### Task requirements:
Return the lines of the listing between the line containing "This screenshot has height=817, width=1421." and the line containing "click(1495, 580)", inclusive, copying them unchanged.

### Stored rows:
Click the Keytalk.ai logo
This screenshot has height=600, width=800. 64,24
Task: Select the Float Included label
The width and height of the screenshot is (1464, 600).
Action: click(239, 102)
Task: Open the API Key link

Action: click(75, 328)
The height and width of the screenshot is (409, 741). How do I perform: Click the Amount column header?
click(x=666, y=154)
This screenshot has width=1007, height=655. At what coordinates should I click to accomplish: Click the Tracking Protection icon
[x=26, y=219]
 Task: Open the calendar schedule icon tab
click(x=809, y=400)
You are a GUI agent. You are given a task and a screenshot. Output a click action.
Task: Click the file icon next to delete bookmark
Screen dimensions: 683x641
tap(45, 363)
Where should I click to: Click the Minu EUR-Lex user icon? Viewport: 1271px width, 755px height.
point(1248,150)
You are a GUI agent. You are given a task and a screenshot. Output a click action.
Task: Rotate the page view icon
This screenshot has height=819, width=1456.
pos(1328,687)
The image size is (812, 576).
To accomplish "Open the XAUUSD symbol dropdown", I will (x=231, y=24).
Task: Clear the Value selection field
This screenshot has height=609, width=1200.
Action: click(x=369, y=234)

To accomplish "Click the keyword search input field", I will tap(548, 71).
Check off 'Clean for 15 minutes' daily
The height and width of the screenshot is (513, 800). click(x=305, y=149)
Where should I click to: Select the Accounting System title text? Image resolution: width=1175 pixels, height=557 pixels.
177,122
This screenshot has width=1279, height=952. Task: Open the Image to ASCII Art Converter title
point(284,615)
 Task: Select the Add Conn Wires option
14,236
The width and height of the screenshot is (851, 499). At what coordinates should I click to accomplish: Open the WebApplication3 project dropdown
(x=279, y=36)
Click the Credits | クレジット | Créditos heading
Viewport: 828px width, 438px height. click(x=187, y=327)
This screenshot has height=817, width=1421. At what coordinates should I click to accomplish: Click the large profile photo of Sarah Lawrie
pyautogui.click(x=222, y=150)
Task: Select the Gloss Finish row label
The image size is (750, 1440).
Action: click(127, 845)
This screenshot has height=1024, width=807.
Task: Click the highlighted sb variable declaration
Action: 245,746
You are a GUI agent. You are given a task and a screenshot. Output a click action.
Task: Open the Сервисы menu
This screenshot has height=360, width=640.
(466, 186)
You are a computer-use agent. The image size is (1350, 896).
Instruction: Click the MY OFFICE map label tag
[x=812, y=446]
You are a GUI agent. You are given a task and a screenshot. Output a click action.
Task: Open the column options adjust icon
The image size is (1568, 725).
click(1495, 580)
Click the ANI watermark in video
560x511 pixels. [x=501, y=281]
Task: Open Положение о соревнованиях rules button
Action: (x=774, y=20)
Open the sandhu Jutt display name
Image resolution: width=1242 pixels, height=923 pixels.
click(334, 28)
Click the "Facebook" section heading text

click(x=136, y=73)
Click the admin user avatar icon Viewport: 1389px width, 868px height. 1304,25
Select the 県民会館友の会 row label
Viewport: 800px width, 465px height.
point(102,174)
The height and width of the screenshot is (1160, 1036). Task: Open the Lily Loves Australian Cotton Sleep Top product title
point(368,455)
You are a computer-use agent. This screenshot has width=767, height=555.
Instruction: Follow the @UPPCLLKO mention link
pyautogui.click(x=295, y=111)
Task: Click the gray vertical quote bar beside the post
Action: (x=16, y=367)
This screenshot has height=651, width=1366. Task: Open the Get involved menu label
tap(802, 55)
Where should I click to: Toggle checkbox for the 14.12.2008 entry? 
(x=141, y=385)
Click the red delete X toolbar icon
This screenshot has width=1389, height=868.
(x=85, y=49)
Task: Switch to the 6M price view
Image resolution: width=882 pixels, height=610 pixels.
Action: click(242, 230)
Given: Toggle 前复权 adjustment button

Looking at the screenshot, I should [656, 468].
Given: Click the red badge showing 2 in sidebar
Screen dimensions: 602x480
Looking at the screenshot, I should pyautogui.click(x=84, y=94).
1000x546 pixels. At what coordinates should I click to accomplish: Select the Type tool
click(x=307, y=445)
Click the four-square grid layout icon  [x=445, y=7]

### Complete answer:
This screenshot has height=817, width=1421. At what coordinates should I click to accomplish: Click the large profile photo of Sarah Lawrie
pyautogui.click(x=222, y=150)
Task: Select the Gloss Finish row label
The image size is (750, 1440).
Action: click(127, 845)
This screenshot has height=1024, width=807.
Task: Click the highlighted sb variable declaration
Action: 245,746
You are a GUI agent. You are given a task and a screenshot. Output a click action.
Task: Open the Сервисы menu
This screenshot has height=360, width=640.
(466, 186)
You are a computer-use agent. The image size is (1350, 896).
Instruction: Click the MY OFFICE map label tag
[x=812, y=446]
You are a GUI agent. You are given a task and a screenshot. Output a click action.
Task: Open the column options adjust icon
The image size is (1568, 725).
click(1495, 580)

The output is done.